In fünf Schritten aus der Projektkrise

23.10.2013
Von 
Dr. Hans Stromeyer ist Geschäftsführer von Stromeyer und Partner Consulting sowie Vertreter des IAPM. Er managte verschiedene Raumfahrtprojekte, beispielsweise MIR‘97.
Zeit- und Kostendruck sowie unterschiedliche Interessen machen Projekt-Managern den Alltag schwer. Und wenn dann etwas Unerwartetes passiert, brennt der Baum. Was dann zu tun ist, lässt sich am Beispiel des „Challenger“-Unglücks zeigen.
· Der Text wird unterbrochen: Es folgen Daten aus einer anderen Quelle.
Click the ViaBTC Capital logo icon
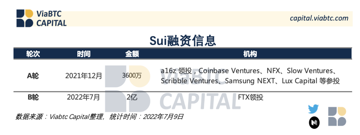The image size is (360, 135). pyautogui.click(x=25, y=18)
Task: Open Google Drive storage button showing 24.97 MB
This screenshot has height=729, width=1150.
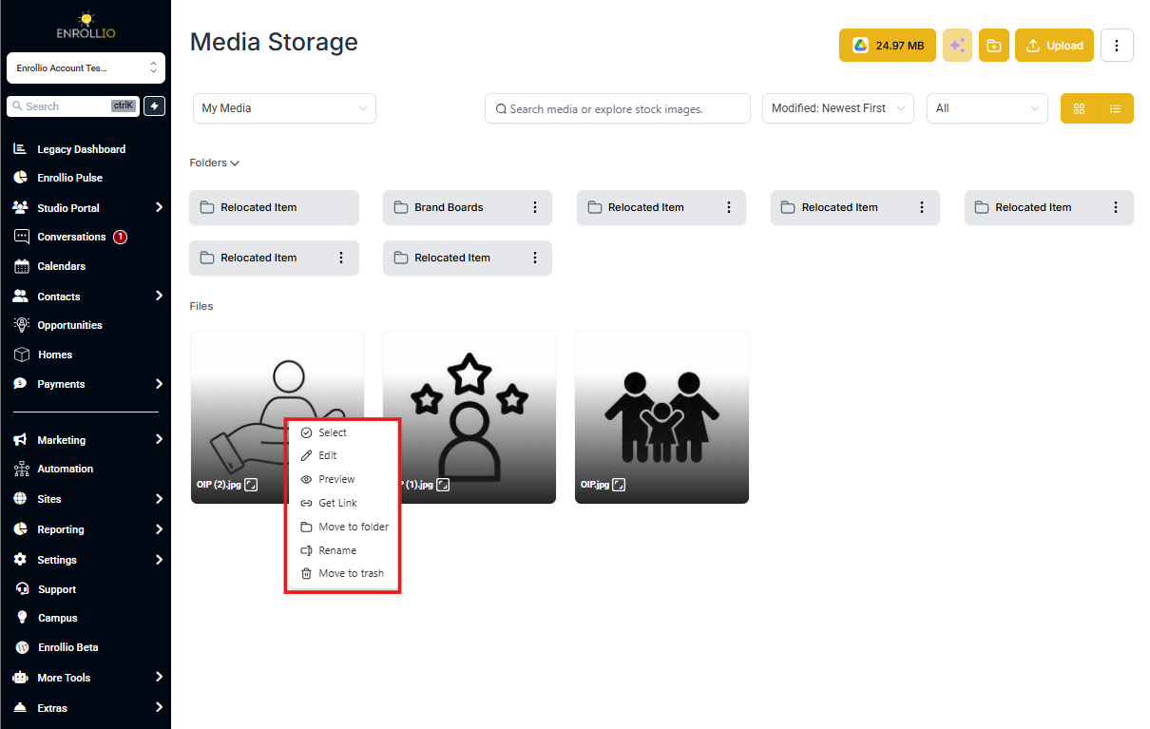Action: (x=887, y=46)
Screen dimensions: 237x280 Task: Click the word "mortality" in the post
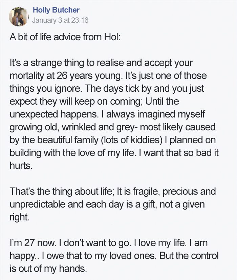tap(27, 76)
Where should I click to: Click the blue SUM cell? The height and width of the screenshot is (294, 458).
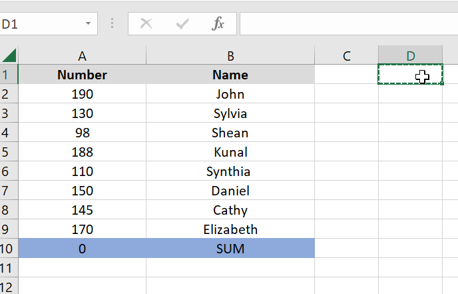(x=230, y=249)
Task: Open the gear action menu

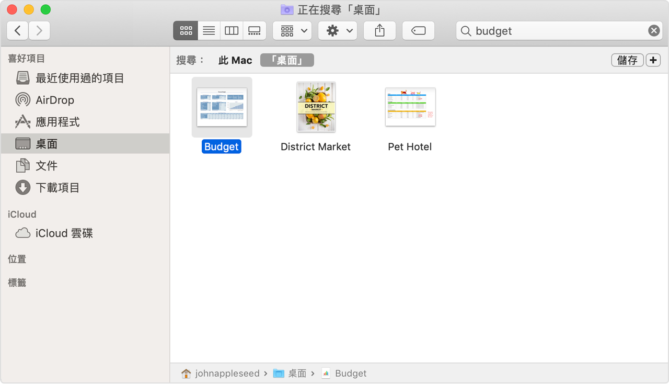Action: coord(338,31)
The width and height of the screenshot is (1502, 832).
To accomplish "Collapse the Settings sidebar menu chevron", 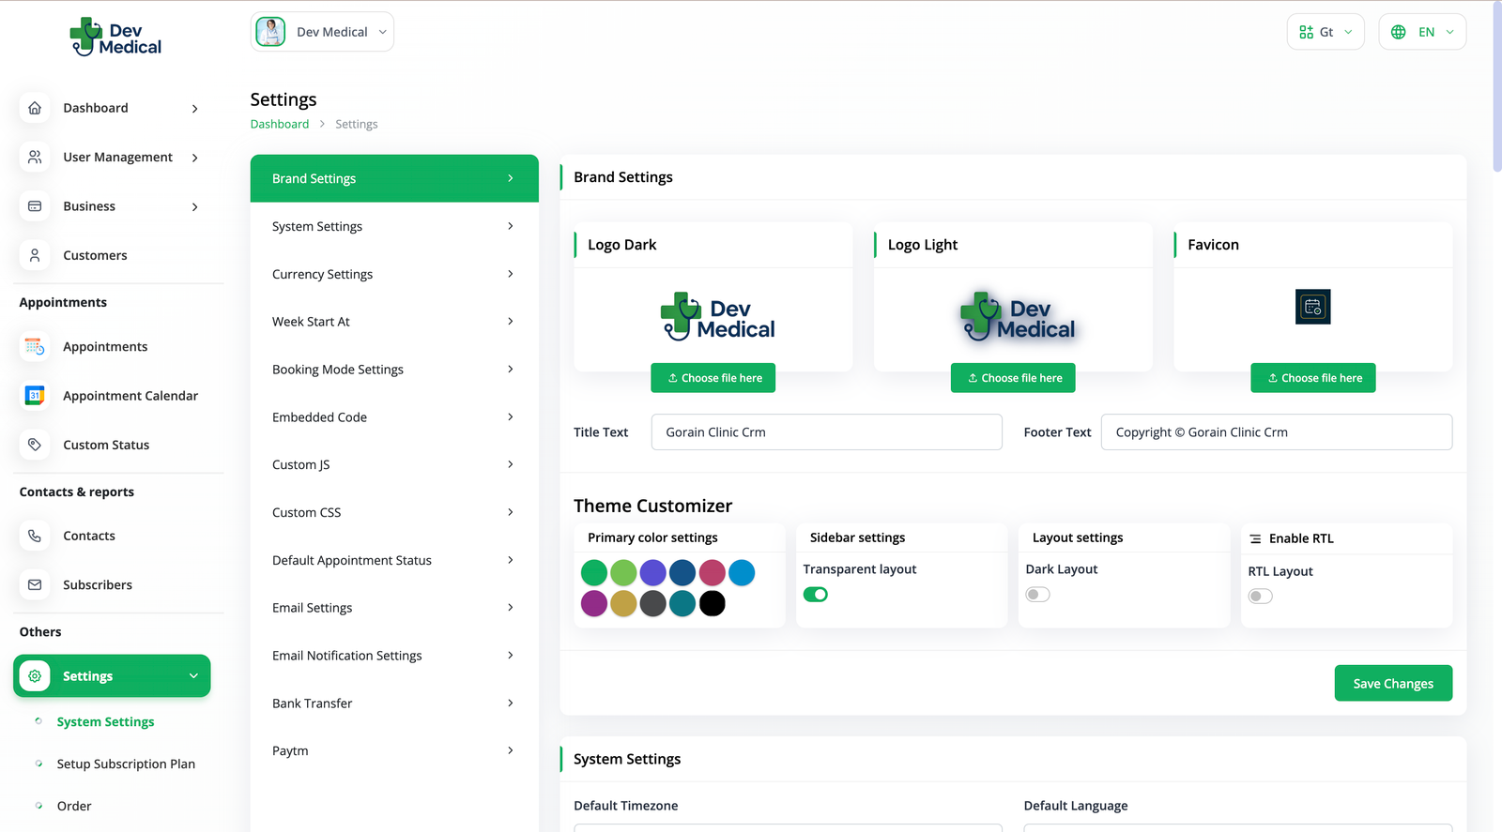I will 193,676.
Am 28. Januar 1986 explodierte im Kennedy Space Center der NASA das Space Shuttle Challenger etwa eine Minute nach dem Abheben von der Startrampe. Sieben Astronauten verloren bei dem Unfall ihr Leben. Die nachfolgende Überprüfung durch eine Regierungskommission ergab: Ein Dichtungsring einer der Feststoffraketen war undicht geworden - ein Konstruktionsfehler, der den beteiligten Ingenieuren seit langem bekannt war.
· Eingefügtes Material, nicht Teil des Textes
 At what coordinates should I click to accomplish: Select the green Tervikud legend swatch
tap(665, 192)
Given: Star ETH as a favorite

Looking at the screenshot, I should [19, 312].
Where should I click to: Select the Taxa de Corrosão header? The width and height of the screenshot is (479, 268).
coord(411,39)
Foto: Mike Brown, Fotolia.com

Das ist ein prominentes Beispiel dafür, wie Krisen entstehen und was geschehen kann, wenn die folgenden fünf Schritte für erfolgreiches Krisen-Management nicht eingeleitet werden:

1. Einen kühlen Kopf bewahren

Gerade in ernsthaften Situationen besinnt sich der Mensch von einem Moment zum anderen automatisch wieder auf seine Urinstinkte: Weglaufen oder Kämpfen. Egal, wie oft man für den Ernstfall trainiert hat: Psychisch reagiert jeder anders auf kritische Ereignisse. Die physische Reaktion ist bei allen dieselbe: Der Körper schüttet eine hohe Menge an Adrenalin aus. Die Folgen sind Schockstarre, Angriffsverhalten oder Flucht; der Betroffene verhält sich in der Regel impulsiv.

So auch bei der NASA: Als das Space Shuttle in einem Feuerball verschwand, legte sich zunächst eine große Lähmung über alle Beteiligten. Und diese Starre hielt an: sämtliche Verantwortliche, ja die gesamte Organisation der NASA tauchte zunächst unter und versuchte, keine Informationen nach außen dringen zu lassen.
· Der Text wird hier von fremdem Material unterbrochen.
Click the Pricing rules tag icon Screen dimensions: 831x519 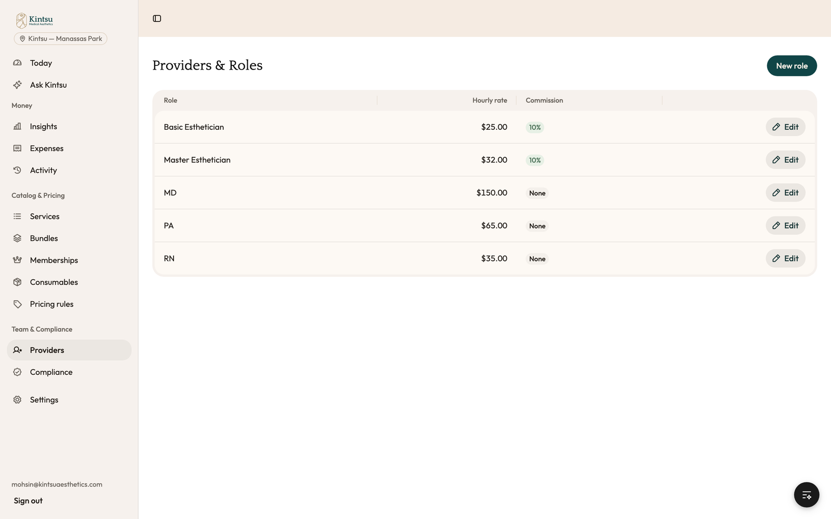click(x=18, y=304)
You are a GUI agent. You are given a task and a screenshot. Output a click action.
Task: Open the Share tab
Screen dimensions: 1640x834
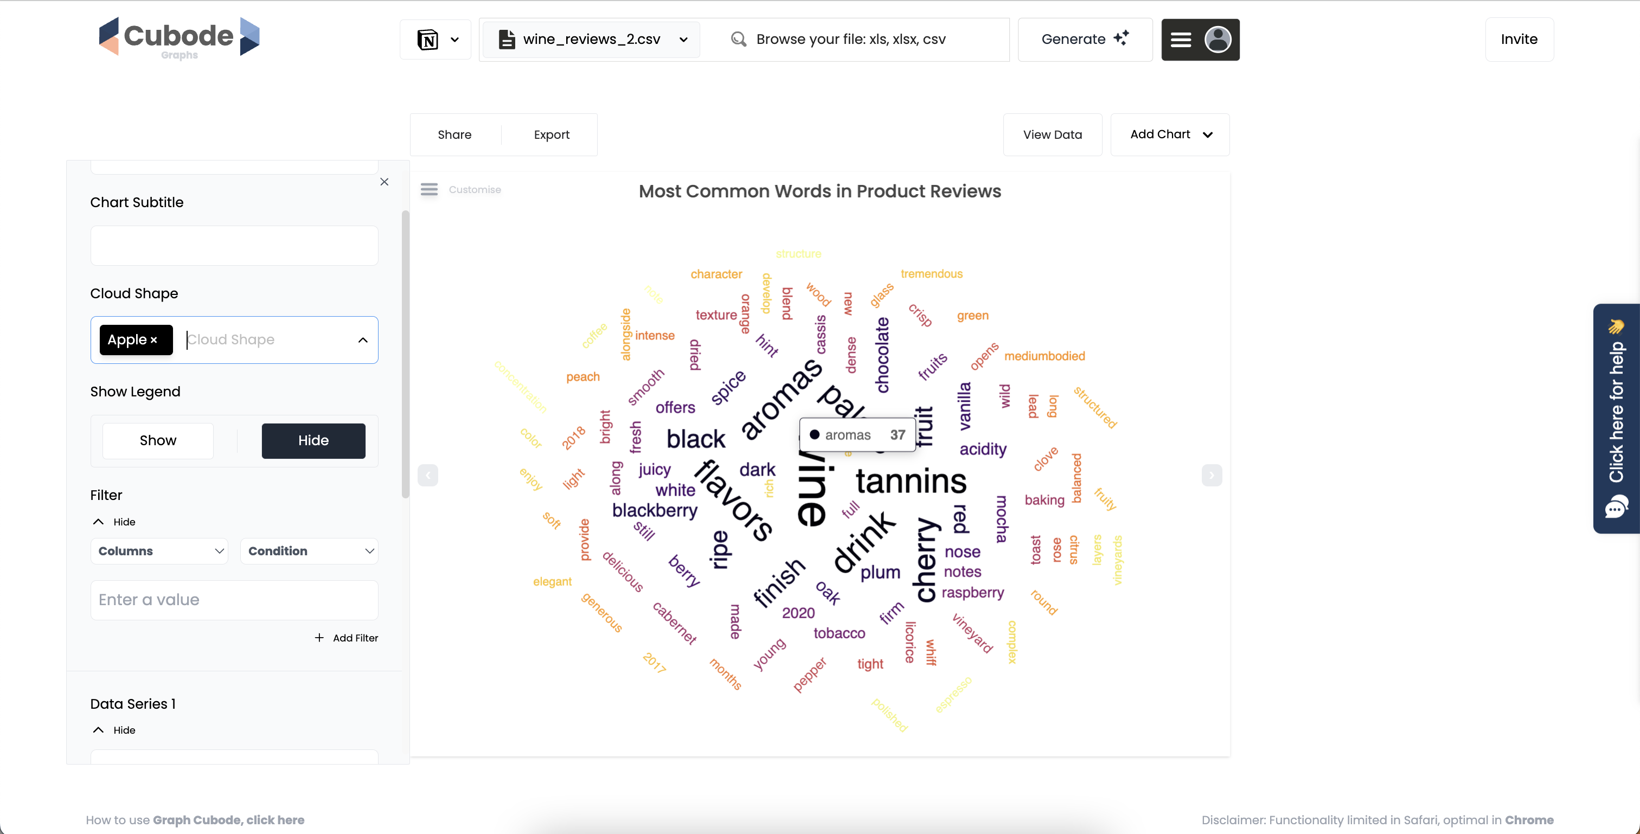click(455, 135)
Im Anschluss an diese Phase begann dann das "Finger Pointing" : Die verschiedenen Verantwortlichen versuchten, die Schuld jeweils auf den anderen zu schieben. Eine Pressekonferenz fand niemals statt. In der Folge brodelte die Gerüchteküche. Statt gemeinsam das Projekt in ruhigeres Fahrwasser zu ziehen, verschärften die Projektbeteiligten durch ihr Verhalten die Krise in beträchtlichem Ausmaß.

2. Einen geeigneten Krisen-Manager berufen

Folgerichtig ist die Auswahl des passenden Krisen-Managers das A und O bei der Krisenbewältigung. Im Idealfall ist das eine Person, die in der Lage ist, trotz der angespannten Situation eine durchdachte Strategie zu entwickeln, zu ihrer Umsetzung alle Stakeholder wieder an einen Tisch zu bringen und das Projektteam neu zu motivieren. Das kann, muss aber nicht der derzeitige Projektleiter sein.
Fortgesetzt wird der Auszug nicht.